> [CHALLENGE] Copy the entries below with each instance of "icon" swapped for "button", keeping everything else unchanged.

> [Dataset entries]

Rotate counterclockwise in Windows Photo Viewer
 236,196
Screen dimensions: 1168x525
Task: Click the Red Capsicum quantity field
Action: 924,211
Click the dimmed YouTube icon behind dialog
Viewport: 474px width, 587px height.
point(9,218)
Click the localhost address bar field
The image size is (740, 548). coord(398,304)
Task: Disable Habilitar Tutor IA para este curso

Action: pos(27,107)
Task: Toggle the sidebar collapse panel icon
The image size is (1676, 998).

> [COMPLETED TASK]
Rotate counterclockwise in Windows Photo Viewer
 236,196
Screen dimensions: 1168x525
Task: Click the Red Capsicum quantity field
Action: 924,211
Click the dimmed YouTube button behind dialog
Viewport: 474px width, 587px height.
point(9,218)
Click the localhost address bar field
The image size is (740, 548). coord(398,304)
Task: Disable Habilitar Tutor IA para este curso

Action: pos(27,107)
Task: Toggle the sidebar collapse panel button
The image size is (1676, 998).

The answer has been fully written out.